Wide Thy Golden Gate stands open to all
Nations of the world,
Free beneath its stately portals
All flags are in peace unfurled.
Beauteous Gate, when loitering Sunset
Covers Thee with burnished gold.
Mighty Gate, when surging ocean Thy
Strong cliffs alone withhold.

Treacherous Gate, deceiving many with a
Name most fair-Blessed Gate, where millions
Find the golden boon of liberty. [4]

At the completion of his mighty bridge, Joseph Strauss penned an impressive ode which he entitled “The Mighty Task Is Done”; it epitomizes his personal travail in building the bridge and makes of the structure almost a living thing.
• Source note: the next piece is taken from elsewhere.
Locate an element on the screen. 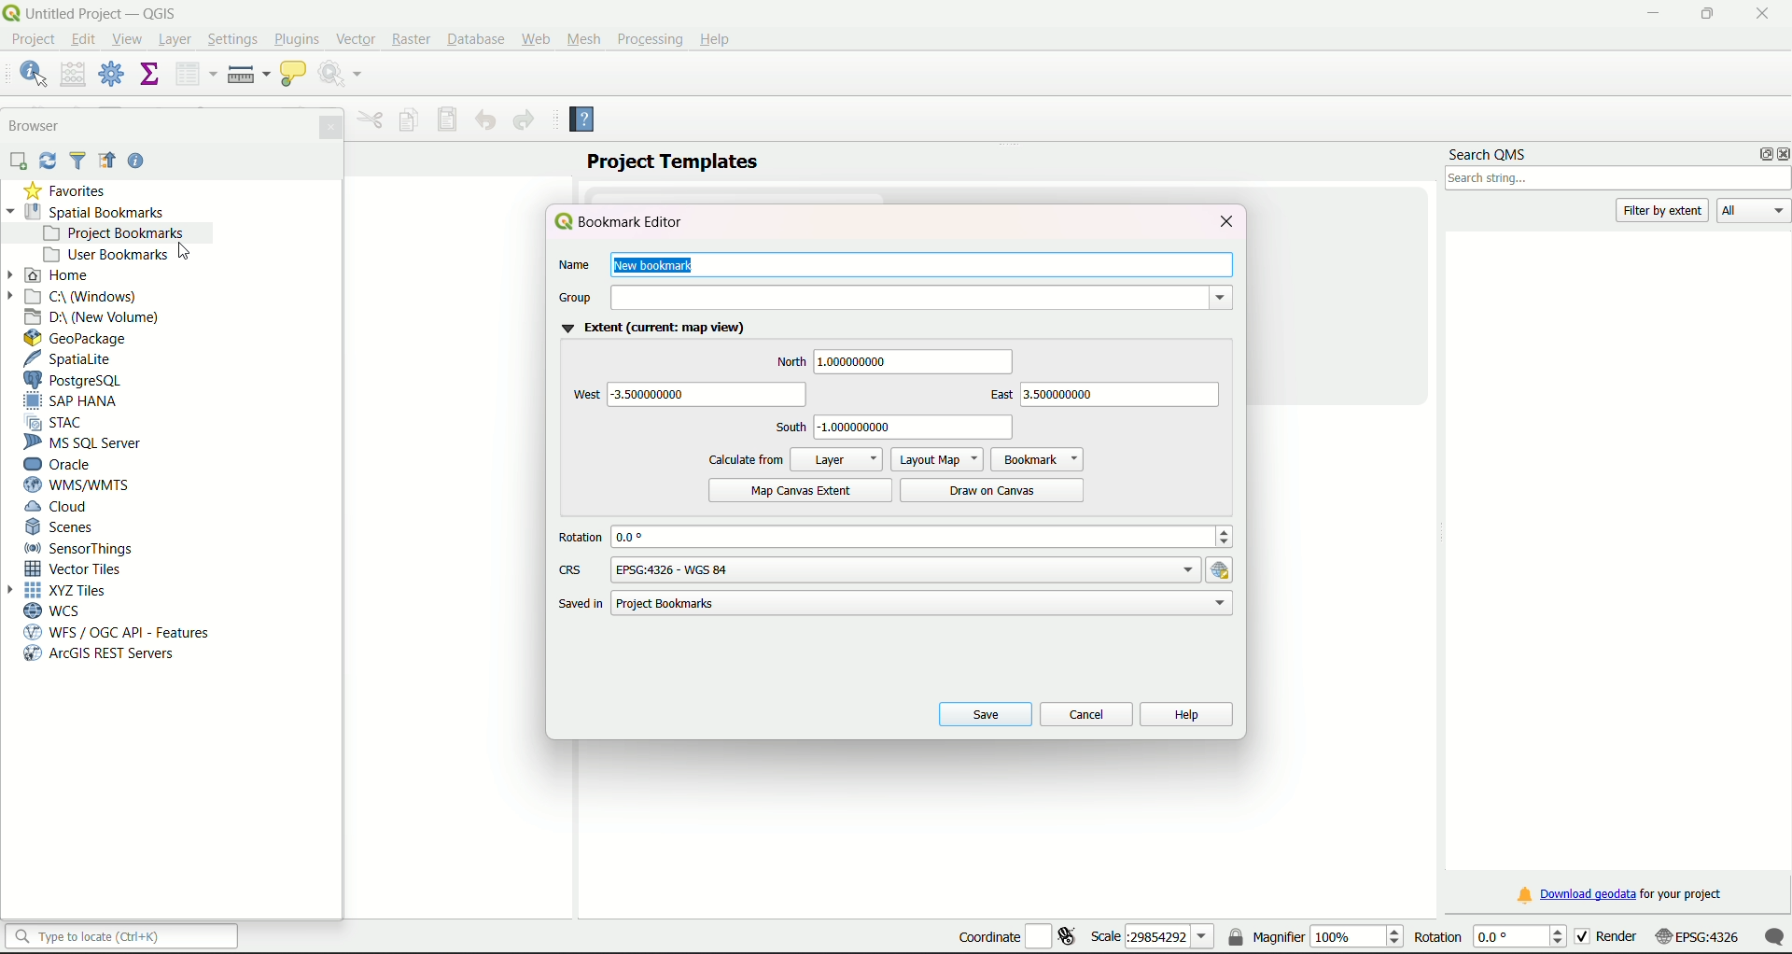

From his poem, these lines give evidence of the dedication of the man who brought the bridge from his brain and heart as well as from his drawing board:

At last the might task is done;
Resplendent in the western sun;
The Bridge looms mountain high

On its broad decks in rightful pride,
The world in swift parade shall ride
Throughout all time to be.

Launched midst a thousand hopes and fears,
Damned by a thousand hostile sneers.
Yet ne’er its course was stayed.
But ask of those who met the foe,
Who stood alone when faith was low,
Ask them the price they paid.
High overhead its lights shall gleam,
Far, far below life’s restless stream,
Unceasingly shall flow....

With the completion of the two giant bridges, it was but natural that a proud San Francisco would again wish to call the people of the world to itself; so it was that another world fair, this one called the Golden Gate International Exposition, was planned and brought into being. Several years previously, a movement to develop an airport site by constructing a fill over the shoal area adjacent to Goat Island (Yerba Buena) was started. Although the airport was finally placed elsewhere, the planning resulted in a man made island (called “Treasure Island”) on which was staged the exposition.

When the voters of San Francisco decided to have such an exposition, the question of financing the necessary engineering work was happily resolved. In late 1935, the city of San Francisco succeeded in having the project approved as a Works Progress Administration (WPA) project. This authorization, including 20 percent to be furnished by San Francisco, amounted to $3,803,900. After further study, the WPA concluded that the nature of the work required was such that it could not handle the project. The Secretary of War approved the request that its execution be undertaken by the Army Corps of Engineers. While a group of such specialists applied their talents to the reclamation of the “Yerba Buena Shoals,” the day-by-day details were efficiently cared for by Colonel Fred Butler, U.S.A., who had years of army engineering experience behind him at this time. The fill to form Treasure Island was obtained by dredging operations; the island covered an area of 400 acres, 5,520 feet long by 3,410 feet wide.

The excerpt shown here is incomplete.